• [Problem 1] Which two clinical subtypes does the schizotypal personality abstract hypothesize?
• [Problem 2] Reproduce the schizotypal personality abstract word for word from "Schizotypal Personality: Neurodevelopmental" to "California 90089-1061, USA.".
• [Problem 3] According to the schizotypal personality abstract, what are all the building blocks of schizotypy?

Schizotypal Personality: Neurodevelopmental and Psychosocial Trajectories

Department of Psychology and Neuroscience Program, University of Southern California, Los Angeles, California 90089-1061, USA.
Annual Review of Clinical Psychology (Impact Factor: 12.92). 02/2006; 2(1):291-326. DOI: 10.1146/annurev.clinpsy.2.022305.095318
Source: PubMed

ABSTRACT Schizotypal personality research holds the promise of critically important insights into the etiology and ultimate prevention of schizophrenia. This article provides a critical overview of diagnostic, developmental, demographic, psychosocial, genetic, neurodevelopmental, psychophysiological, neurochemical, neurocognitive, brain imaging, and prevention-treatment issues pertaining to this personality disorder. It is argued that genetic and early environmental influences act in concert to alter brain structure/function throughout development, resulting in disturbances to basic cognitive and affective processes that give rise to three building blocks of schizotypy-cognitive-perceptual, interpersonal, and disorganized features. Two clinical subtypes are hypothesized: (a) neurodevelopmental schizotypy, which has its roots in genetic, prenatal, and early postnatal factors, is relatively stable, has genetic affinity to schizophrenia, and may benefit preferentially from pharmacological intervention, and (b) pseudoschizotypy, which is unrelated to schizophrenia, has its roots in psychosocial adversity, shows greater symptom fluctuations, and may be more responsive to psychosocial intervention.

• [Recorded information]
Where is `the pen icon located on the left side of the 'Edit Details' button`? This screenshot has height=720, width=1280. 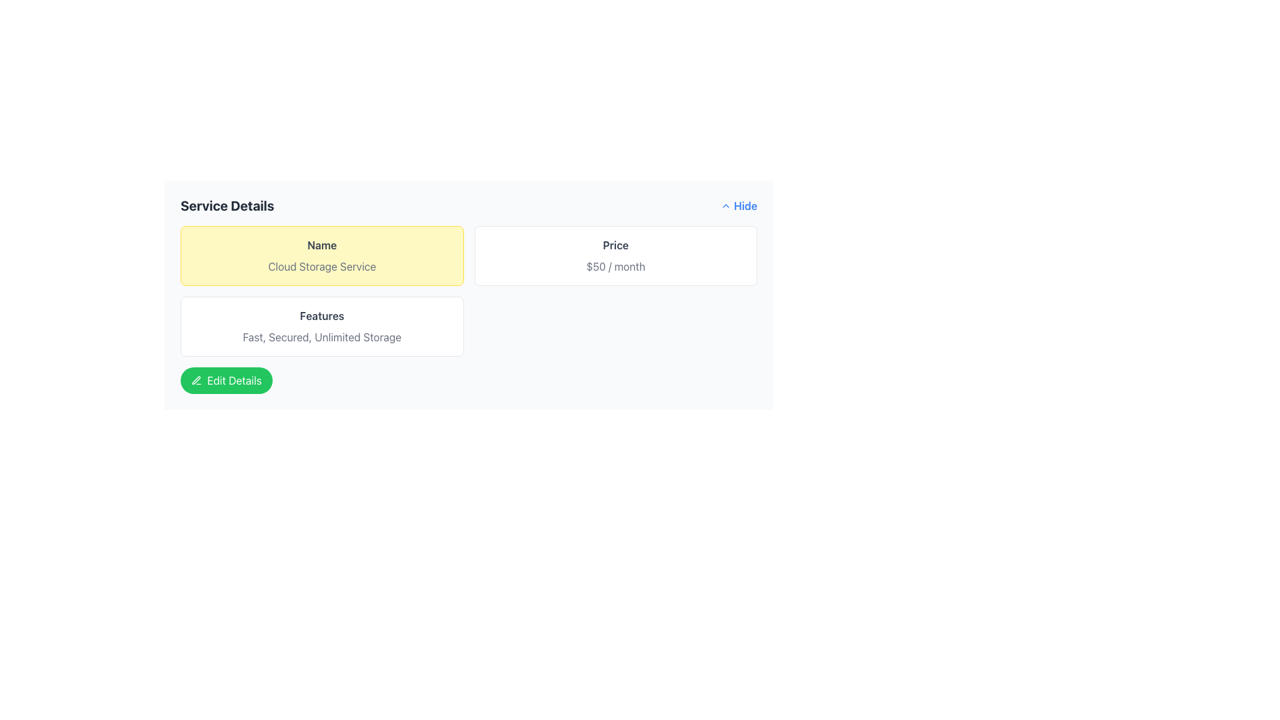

• [Written reply 1] Neurodevelopmental schizotypy and pseudoschizotypy.

• [Written reply 2]
Schizotypal Personality: Neurodevelopmental and Psychosocial Trajectories

Department of Psychology and Neuroscience Program, University of Southern California, Los Angeles, California 90089-1061, USA.

• [Written reply 3] Cognitive-perceptual, interpersonal, and disorganized features.